Its chairman, Tim Lang, said: "Mental health has been completely neglected by those working on food policy. If we don't address it and change the way we farm and fish, we may lose the means to prevent much diet-related ill health."

Both reports, which have been produced collaboratively, outline the growing scientific evidence linking poor diet to problems of behaviour and mood.

Rates of depression have been shown to be higher in countries with low intakes of fish, for example. Lack of folic acid, omega-3 fatty acids, selenium and the amino acid tryptophan are thought to play an important role in the illness.

Deficiencies of essential fats and antioxidant vitamins are also thought to be a contributory factor in schizophrenia.

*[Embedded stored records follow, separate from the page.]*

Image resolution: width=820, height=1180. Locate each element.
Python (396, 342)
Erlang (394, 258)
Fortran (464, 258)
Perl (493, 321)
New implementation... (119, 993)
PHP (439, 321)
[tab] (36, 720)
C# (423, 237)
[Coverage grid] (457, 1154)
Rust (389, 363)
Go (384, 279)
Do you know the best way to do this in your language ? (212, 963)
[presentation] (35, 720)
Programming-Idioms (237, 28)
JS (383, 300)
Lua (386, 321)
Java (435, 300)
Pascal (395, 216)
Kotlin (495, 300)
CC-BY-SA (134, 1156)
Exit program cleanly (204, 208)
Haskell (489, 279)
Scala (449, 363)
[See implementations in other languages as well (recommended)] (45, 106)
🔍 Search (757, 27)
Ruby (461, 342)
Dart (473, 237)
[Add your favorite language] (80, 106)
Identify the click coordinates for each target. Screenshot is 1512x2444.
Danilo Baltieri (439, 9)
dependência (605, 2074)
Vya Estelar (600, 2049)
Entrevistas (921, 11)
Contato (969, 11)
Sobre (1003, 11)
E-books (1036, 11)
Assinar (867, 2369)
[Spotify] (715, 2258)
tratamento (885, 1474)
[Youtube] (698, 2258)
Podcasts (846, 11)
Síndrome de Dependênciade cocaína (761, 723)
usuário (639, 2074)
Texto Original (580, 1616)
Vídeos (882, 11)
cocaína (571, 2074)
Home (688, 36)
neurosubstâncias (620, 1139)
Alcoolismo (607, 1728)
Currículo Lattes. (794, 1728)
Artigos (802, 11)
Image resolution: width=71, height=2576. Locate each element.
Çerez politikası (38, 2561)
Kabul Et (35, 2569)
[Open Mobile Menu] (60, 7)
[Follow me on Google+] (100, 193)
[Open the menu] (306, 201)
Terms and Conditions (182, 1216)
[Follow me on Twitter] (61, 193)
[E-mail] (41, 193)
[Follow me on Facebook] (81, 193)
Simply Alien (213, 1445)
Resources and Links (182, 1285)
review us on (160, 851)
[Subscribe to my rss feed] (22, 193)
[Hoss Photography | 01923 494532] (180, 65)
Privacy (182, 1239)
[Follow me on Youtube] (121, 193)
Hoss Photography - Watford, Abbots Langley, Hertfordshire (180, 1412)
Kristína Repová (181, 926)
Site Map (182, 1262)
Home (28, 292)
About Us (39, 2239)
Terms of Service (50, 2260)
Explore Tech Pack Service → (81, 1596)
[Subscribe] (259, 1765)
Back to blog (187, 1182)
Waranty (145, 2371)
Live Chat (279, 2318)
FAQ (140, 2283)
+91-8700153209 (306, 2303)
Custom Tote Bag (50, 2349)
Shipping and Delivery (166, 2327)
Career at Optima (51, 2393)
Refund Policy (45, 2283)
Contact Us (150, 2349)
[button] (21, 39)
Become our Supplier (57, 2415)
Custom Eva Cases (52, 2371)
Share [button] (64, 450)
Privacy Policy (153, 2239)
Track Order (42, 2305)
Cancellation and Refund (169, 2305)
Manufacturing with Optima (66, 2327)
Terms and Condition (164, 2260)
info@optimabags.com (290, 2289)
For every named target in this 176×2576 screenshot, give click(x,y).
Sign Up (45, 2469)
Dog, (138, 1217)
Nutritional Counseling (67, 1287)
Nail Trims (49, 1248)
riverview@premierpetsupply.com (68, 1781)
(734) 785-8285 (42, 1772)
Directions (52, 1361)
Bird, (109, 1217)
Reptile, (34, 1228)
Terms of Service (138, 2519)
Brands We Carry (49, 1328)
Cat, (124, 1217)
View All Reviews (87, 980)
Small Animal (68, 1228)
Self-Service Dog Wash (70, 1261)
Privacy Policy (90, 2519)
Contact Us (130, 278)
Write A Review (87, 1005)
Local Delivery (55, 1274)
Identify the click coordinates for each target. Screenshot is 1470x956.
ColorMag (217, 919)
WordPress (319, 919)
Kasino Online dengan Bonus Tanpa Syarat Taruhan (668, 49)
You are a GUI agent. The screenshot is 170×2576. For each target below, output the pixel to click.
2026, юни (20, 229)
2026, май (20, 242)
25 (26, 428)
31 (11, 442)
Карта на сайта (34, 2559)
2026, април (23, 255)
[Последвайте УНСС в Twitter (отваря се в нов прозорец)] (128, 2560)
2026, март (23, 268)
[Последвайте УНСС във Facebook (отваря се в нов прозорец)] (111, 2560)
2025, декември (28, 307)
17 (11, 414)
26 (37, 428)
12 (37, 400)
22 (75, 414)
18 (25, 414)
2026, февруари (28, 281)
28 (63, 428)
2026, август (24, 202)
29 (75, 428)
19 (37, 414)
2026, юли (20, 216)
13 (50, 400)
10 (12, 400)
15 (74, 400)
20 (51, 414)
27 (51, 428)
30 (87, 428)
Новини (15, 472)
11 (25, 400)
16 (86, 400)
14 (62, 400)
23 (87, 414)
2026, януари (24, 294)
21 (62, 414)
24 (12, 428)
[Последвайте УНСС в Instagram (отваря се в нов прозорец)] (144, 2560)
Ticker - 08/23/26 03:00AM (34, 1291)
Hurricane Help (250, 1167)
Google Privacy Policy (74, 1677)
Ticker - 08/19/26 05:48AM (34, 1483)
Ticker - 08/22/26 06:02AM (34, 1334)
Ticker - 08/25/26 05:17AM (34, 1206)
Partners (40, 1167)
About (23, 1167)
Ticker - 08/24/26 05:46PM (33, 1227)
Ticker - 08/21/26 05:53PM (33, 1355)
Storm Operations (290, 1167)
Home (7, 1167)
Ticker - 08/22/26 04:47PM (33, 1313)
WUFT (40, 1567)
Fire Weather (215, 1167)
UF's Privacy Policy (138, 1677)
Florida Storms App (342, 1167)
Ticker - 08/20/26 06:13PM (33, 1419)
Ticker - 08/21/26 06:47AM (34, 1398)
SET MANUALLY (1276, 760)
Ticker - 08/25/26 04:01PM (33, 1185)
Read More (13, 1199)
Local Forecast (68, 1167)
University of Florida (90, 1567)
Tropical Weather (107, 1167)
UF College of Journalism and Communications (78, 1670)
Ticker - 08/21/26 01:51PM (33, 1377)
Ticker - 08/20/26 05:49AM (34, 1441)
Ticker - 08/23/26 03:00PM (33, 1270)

A pioneering nutrition and mental health programme, thought to be the only one of its kind in Britain, was carried out at Rotherham in the north of England.

According to Caroline Stokes, its research nutritionist, the mental health patients she saw generally had the poorest diets she had ever come across.

"They are eating lots of convenience foods, snacks, takeaways, chocolate bars, crisps. It's very common for clients to be drinking a litre or two of cola a day. They get lots of sugar but a lot of them are eating only one portion of fruit or vegetable a day, if that."

The therapy includes omega-3 fatty acids and multivitamins, with advice on cutting out junk food and replacing it with oily fish, leafy vegetables for folic acid, Brazil nuts for selenium, and food providing tryptophan.

Some patients who resist treatment with drugs accept nutritional therapy and most have reported an improvement in mood and energy.

Ms Stokes said: "Within the first month there's been a significant reduction in depression. We've had letters from (the patients') psychiatrists saying they can see a huge difference."

One sufferer who benefited from a dietary change was James McLean, who was at university when first diagnosed with bipolar disorder (manic depression).

After he had been sectioned repeatedly, his father read about the role of nutrition in mental health. The pair went privately to the Brain Bio Centre, in London, where Mr McLean's nutrient levels were checked; he was allergic to gluten and yeast and was given supplements, including vitamin B and essential fatty acids.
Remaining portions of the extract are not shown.